## Gösterilen Metin

Geçenlerde, bir bilim kurgu filmi seyrediyordum. Filmde, kötü robotlar dünyayı basmıştı.
Tahmin edersiniz ki, bir grup seçilmiş öğrenciden, bilgisayar başında, dünyayı bu halden kurtarmaları bekleniyordu. Kamera sırayla bu ’düş takımını’ taradı. Kıza geldiğinde, beynimde, düşünceden daha hızlı bir şekilde, şu alt yazı geçti: A, bu kız çok güzel, bu yapamaz! Film boyunca, kızın hiçbir konuşması inandırıcı gelmedi. Filmdekilere de gelmedi.
Güzelliğin, insanı bir su yatağı gibi kaldırıp, boş boş gezdirdiği düşünülür. O, beraberce koyun koyuna doğulan koca bir anahtardır. Kapılar, güzel olana ittirmeden açılacaktır. Fakat, hayata bir sıfır avantaj sayısıyla başlayan bu insan, niye kendisini bu kadar komplike bilgisayar programları yazmaya itsin? İtmez tabi. Tam öğrenememiştir o kesin. Saçlarını toplamaya bile daha çok vakit vermiştir. Ne de olsa, biz onu o daha bebekken kayıracağımıza söz vermiştik. (Hepimizden bahsediyorum)
Güzel insan, kendini geliştirmek gibi derin, sofistike incelme yöntemleriyle uğraşmaz. Zaten inceciktir. İltifat duymaktan, kesin budaladır. Kendiyle karnı toktur. Dolayısıyla, aç bir şekilde bilgiye, meraka, anlamaya saldırmaz. O vitrindedir bir nevi, bakarız. Ağzını açarsa, dinler ama için için dediklerini bozdurur harcarız. Güzelse, sadece güzeldir işte.

## Çalışma Yönergeleri
A – Metne göre filmde dünyayı ne basmıştı?
B – Metnin "Güzelliğin, insanı bir" ifadesinden "vermiştik. (Hepimizden bahsediyorum)" ifadesine kadar olan bölümünü, "su yatağı" yerine "hava yatağı" koyarak düzenleyip yeniden yaz.
Veriler bu çalışmada hiçbir rol oynamaz.

## Sağlanan Veriler
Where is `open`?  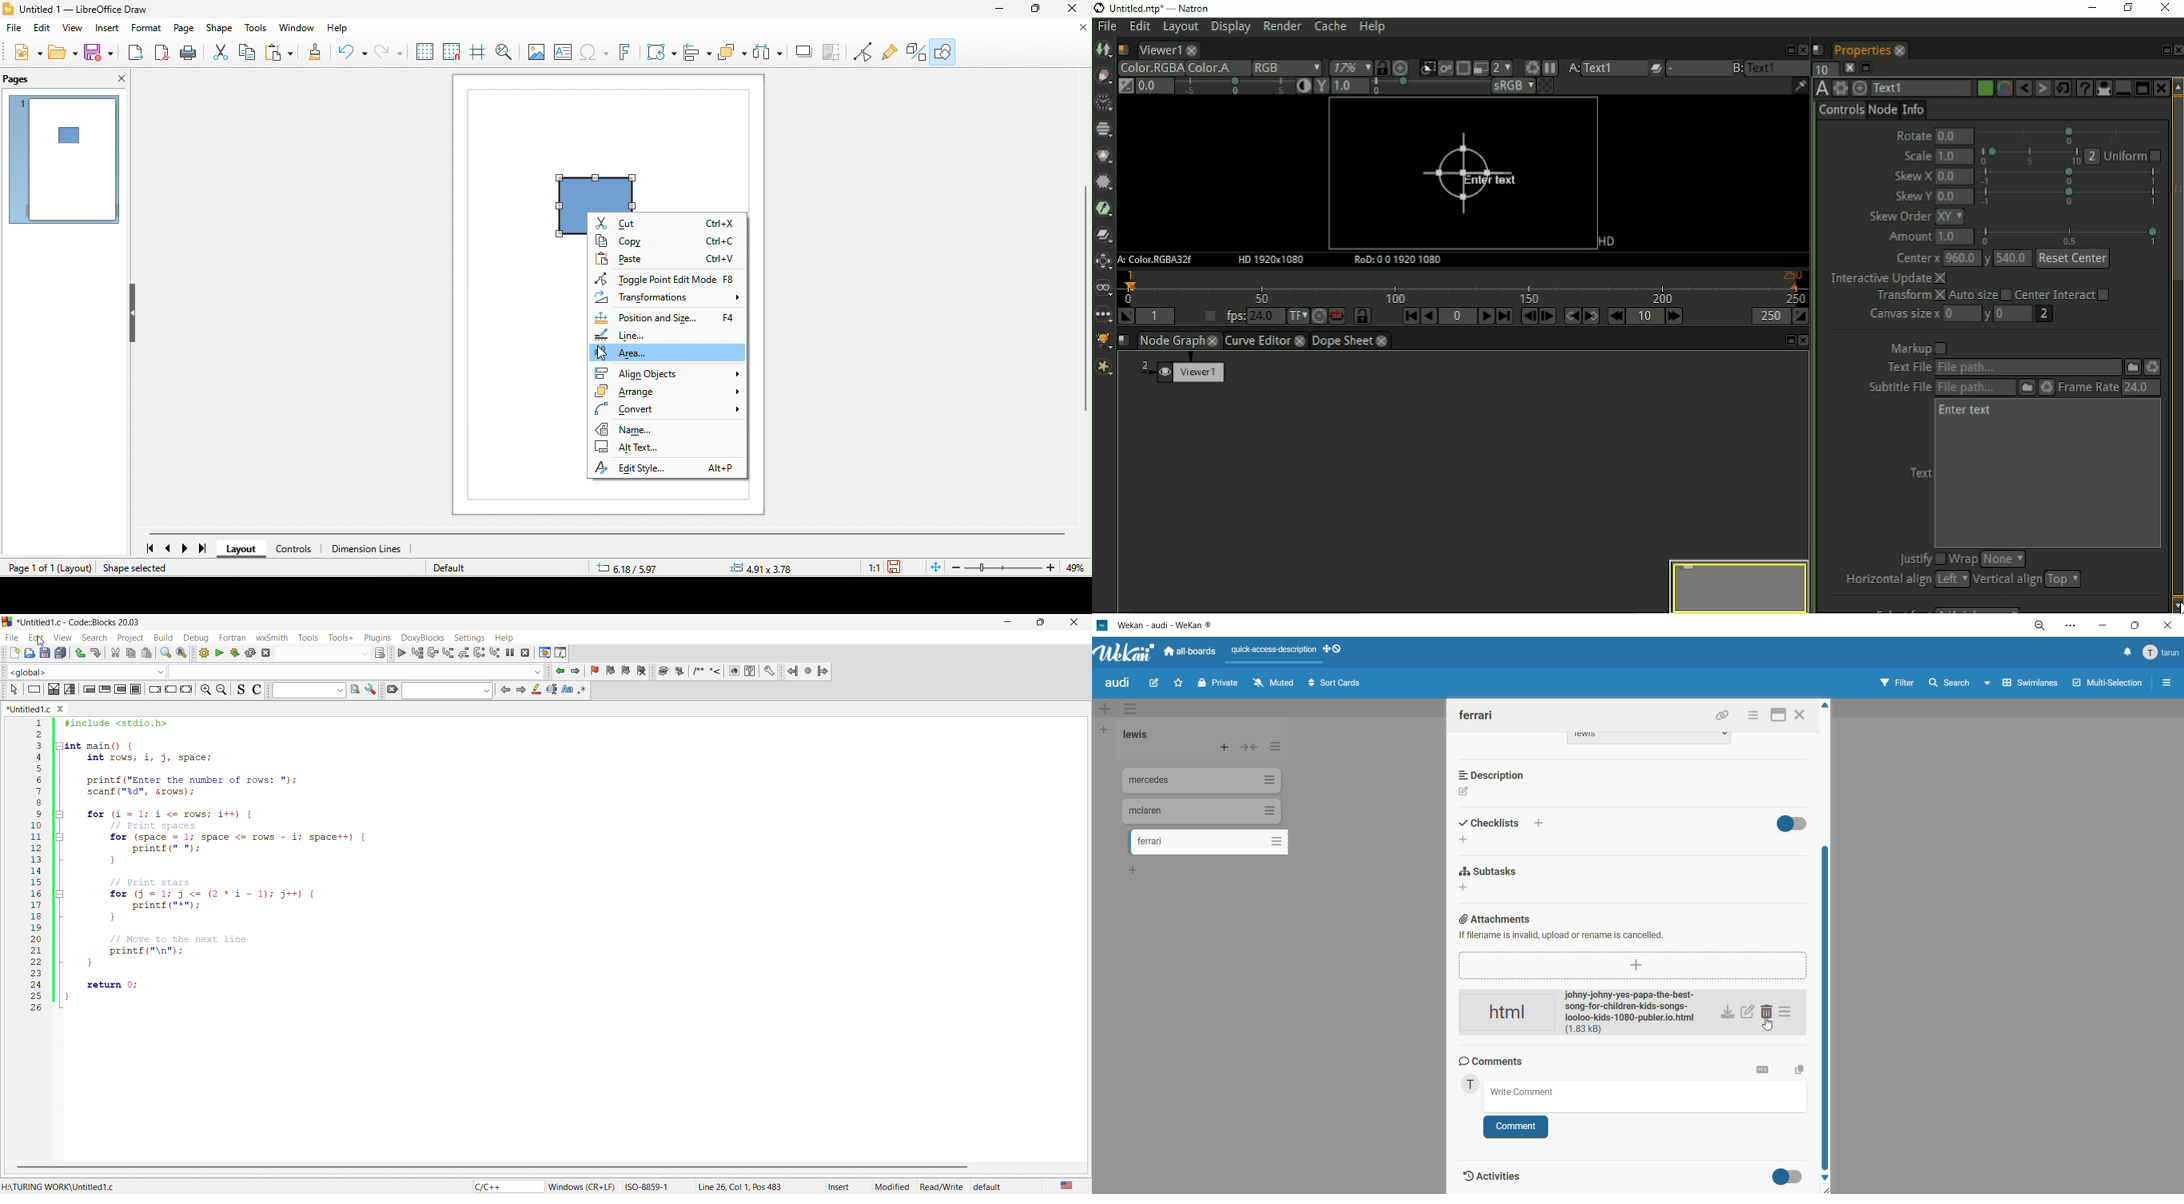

## Cevaplar
A – Kötü robotlar.

B –
Güzelliğin, insanı bir hava yatağı gibi kaldırıp, boş boş gezdirdiği düşünülür. O, beraberce koyun koyuna doğulan koca bir anahtardır. Kapılar, güzel olana ittirmeden açılacaktır. Fakat, hayata bir sıfır avantaj sayısıyla başlayan bu insan, niye kendisini bu kadar komplike bilgisayar programları yazmaya itsin? İtmez tabi. Tam öğrenememiştir o kesin. Saçlarını toplamaya bile daha çok vakit vermiştir. Ne de olsa, biz onu o daha bebekken kayıracağımıza söz vermiştik. (Hepimizden bahsediyorum)